Barcelona-based Lorenzo has won five races this season and come second in the remaining three so he arrives in the States as the man everyone wants to beat, with a 47-point lead over Dani Pedrosa in the championship. His first visit to Laguna Seca in 2008 saw him fail to finish but last year he put in a brilliant performance whilst struggling with a shoulder injury to storm home in third behind his team-mate and he is hoping for another visit to the podium, at the very least, this time around. On route to Monterey Lorenzo and Tech 3 Yamaha colleague Ben Spies will make a stop at the home of American talk-show host Jay Leno, where they will be shown round the star’s world-famous garage, which houses a incredible collection of over 200 cars and motorcycles.

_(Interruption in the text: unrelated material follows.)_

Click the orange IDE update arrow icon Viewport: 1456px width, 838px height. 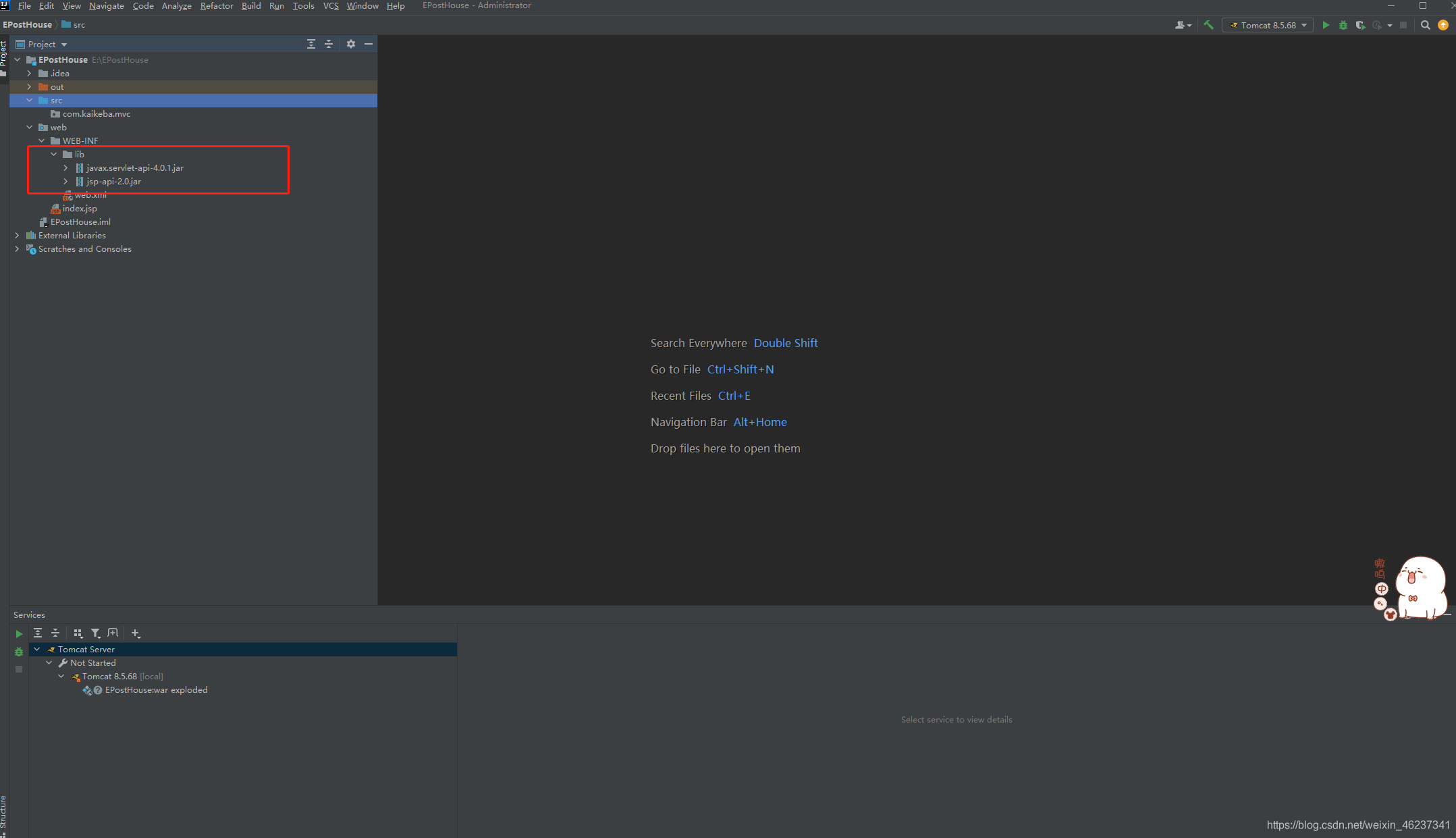1443,25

When he broke his leg just a little over six weeks ago it was not expected that nine-time World Champion Rossi would be seen on track before Brno at the earliest, but the irrepressible superstar has surprised everyone yet again with a return to racing last weekend and a competitive one at that, missing out on a podium by just two tenths of a second. While not yet back to his best the Italian hopes to be stronger again this weekend and feels ready to face the demands of the spectacular circuit. He finished second last year but the memory of his incredible win there in 2008, which he still cites as one of his best ever races, is never far from the minds of his fans.

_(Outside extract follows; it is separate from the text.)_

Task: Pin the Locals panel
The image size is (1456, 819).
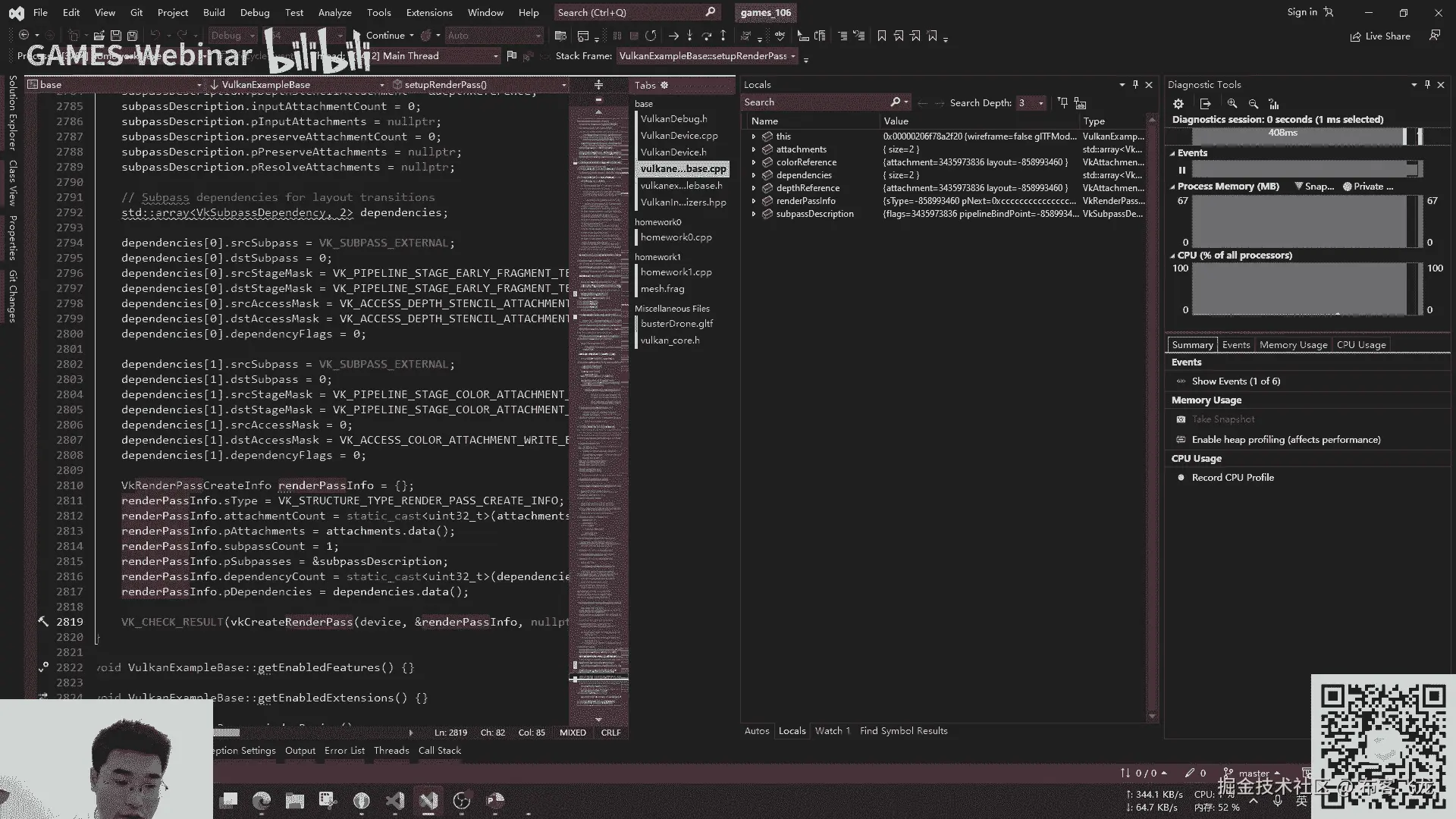Action: click(x=1135, y=85)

Laguna Seca sits on the side of a hill just outside the coastal town of Monterey, a couple of hours south of San Francisco. The sometimes intense dry heat, unpredictable asphalt and anti-clockwise layout provide a break from the norm and the riders are forced to adapt their style somewhat after a summer on the fast and wide European tracks. The track boasts some of the most spectacular elevation changes and dramatic corners on the world championship circuit, the most notorious of which is the infamous ‘corkscrew.’